= Fillon law, 2005 =

French education reform law

The Fillon law of 2005 is a law to reform France's education system. It was adopted in France in April 2005, and is named after François Fillon, who at the time was the Minister of Education. Its formal name in French is Loi d'orientation et de programme pour l'avenir de l'école.

==Aims of the law==
- Introduction of a core knowledge for certain subjects. This includes French, mathematics, a foreign language, humanistic and scientific culture, communication and information. This excludes arts subjects from its core knowledge.
- Three hours of support for teachers
- Abolition of travaux personnels encadrés, guided personal projects combining various subjects, research and free study

==Reactions==
The reaction to the 2005 Fillon law has been mostly negative, but 20 years on, it is still in effect.

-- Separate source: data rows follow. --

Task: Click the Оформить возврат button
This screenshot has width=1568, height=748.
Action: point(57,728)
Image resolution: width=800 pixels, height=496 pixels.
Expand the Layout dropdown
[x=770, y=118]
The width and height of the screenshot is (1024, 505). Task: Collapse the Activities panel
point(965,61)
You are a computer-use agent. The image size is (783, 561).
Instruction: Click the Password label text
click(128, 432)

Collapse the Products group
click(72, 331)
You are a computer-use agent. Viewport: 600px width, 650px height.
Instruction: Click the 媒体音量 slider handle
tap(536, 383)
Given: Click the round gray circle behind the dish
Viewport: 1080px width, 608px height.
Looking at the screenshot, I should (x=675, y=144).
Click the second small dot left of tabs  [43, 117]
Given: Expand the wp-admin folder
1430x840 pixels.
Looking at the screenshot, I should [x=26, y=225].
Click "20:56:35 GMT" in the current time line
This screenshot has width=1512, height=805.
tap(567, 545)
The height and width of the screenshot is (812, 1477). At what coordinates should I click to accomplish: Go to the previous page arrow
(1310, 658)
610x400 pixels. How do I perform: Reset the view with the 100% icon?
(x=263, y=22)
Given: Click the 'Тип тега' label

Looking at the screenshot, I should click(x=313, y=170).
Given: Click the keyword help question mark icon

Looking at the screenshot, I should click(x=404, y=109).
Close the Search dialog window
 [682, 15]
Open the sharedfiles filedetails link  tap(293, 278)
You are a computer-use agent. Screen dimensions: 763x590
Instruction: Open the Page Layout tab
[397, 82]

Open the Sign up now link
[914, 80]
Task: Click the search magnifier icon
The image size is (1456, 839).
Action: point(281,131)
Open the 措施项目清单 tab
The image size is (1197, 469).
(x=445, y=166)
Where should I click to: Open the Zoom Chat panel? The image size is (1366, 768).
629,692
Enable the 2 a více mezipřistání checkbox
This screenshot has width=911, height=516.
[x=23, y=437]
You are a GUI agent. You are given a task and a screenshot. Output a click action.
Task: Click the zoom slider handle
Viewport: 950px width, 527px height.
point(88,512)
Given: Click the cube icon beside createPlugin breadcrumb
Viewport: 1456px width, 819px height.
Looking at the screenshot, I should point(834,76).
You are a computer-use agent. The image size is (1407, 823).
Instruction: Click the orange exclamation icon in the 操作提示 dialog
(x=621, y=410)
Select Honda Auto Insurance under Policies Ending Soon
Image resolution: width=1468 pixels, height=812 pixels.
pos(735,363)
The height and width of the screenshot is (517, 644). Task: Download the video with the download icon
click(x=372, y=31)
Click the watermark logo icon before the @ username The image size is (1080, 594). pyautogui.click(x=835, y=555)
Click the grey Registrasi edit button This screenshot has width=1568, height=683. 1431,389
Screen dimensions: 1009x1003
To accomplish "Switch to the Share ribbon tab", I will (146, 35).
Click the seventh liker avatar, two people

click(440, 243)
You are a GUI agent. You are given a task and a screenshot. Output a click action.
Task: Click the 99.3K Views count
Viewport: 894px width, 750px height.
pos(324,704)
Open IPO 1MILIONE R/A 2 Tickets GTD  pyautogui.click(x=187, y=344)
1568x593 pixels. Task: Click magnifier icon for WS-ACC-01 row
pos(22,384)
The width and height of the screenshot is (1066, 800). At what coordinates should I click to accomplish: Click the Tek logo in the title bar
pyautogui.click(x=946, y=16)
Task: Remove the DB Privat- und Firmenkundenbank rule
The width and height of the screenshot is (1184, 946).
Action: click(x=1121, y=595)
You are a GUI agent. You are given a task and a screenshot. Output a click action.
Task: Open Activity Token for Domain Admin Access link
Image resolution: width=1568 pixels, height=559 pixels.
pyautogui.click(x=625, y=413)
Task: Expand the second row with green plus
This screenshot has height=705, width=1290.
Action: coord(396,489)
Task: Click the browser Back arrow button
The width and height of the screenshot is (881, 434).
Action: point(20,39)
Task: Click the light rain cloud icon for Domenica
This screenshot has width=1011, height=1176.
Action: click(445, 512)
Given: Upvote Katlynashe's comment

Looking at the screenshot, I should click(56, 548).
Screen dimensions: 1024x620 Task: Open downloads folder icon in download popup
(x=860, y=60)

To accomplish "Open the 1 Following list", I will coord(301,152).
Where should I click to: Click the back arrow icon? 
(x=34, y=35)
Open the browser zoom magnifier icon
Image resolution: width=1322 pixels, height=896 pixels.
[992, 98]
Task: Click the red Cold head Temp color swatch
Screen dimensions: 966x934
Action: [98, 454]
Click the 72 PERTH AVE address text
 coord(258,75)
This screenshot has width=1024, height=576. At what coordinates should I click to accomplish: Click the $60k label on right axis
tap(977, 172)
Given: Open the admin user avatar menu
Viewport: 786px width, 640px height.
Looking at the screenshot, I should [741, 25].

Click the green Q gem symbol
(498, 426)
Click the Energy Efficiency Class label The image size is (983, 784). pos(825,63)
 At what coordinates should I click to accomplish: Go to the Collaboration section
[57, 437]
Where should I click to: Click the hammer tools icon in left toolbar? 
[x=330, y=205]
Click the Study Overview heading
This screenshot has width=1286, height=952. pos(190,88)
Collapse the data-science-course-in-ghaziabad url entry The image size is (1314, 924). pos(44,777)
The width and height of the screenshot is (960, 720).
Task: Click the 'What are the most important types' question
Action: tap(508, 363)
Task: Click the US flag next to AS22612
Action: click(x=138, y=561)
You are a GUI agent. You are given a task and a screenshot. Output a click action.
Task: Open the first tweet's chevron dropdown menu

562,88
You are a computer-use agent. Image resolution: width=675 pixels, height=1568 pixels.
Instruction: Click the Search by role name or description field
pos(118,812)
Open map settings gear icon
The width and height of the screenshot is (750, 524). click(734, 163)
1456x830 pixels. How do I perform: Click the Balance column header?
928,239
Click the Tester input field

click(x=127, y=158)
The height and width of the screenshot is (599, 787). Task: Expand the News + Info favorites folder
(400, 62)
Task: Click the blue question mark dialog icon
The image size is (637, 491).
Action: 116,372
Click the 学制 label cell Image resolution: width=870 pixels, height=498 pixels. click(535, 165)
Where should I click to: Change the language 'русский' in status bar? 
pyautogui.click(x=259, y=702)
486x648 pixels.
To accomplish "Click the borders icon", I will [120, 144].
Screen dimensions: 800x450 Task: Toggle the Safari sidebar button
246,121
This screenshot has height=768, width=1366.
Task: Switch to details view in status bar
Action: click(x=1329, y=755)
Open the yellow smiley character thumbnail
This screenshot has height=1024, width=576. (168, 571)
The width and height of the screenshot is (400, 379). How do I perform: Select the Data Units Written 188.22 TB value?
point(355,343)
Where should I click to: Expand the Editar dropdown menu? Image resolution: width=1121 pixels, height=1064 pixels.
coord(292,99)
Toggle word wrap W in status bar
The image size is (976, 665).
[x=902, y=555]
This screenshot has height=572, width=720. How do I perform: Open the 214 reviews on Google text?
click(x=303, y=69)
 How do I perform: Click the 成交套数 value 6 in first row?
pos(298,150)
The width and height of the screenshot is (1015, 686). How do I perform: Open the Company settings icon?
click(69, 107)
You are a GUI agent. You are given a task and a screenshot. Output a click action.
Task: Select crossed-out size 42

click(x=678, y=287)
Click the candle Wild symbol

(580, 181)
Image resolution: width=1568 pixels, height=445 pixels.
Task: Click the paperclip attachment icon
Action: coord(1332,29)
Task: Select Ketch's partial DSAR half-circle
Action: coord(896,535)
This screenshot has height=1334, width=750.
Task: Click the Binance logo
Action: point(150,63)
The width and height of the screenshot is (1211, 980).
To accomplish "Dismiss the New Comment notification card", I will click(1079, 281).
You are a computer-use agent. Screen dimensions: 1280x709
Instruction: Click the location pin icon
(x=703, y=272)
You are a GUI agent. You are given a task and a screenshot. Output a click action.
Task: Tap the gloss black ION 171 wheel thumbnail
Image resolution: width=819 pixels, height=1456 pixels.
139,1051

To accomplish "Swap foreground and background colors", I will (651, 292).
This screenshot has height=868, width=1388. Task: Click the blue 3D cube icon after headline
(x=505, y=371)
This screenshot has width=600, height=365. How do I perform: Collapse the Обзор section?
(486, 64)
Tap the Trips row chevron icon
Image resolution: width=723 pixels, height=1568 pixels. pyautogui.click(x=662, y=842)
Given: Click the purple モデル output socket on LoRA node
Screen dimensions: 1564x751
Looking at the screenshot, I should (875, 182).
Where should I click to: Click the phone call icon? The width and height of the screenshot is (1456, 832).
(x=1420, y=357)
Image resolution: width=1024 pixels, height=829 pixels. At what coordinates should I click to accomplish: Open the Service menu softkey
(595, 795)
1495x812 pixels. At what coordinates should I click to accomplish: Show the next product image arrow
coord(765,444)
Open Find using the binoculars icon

The new law was met with significant backlash from students. On 5 February 2005, hundreds of thousands of students demonstrated against the law by refusing to go to school or by marching. Notable players in the protests were Samuel Morville and Pauline Salingue, who were arrested.

The Basque language was demoted by the law, to be an "optional language" in schools. There has also been an effect on Corsican language instruction.

The long-term assessment is that while the law may have been necessary to prepare secondary students for the rigors of university education, its "minor alterations" were "conservative" both in outlook and curriculum.